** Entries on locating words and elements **
= = =
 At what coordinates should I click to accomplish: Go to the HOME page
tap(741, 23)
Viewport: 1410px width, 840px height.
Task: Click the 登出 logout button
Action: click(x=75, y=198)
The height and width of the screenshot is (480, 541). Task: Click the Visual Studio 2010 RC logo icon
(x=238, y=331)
= = =
** Exercise task **
Quote every line of the data above verbatim, in its original order.

** Expected answer **
 At what coordinates should I click to accomplish: Go to the HOME page
tap(741, 23)
Viewport: 1410px width, 840px height.
Task: Click the 登出 logout button
Action: click(x=75, y=198)
The height and width of the screenshot is (480, 541). Task: Click the Visual Studio 2010 RC logo icon
(x=238, y=331)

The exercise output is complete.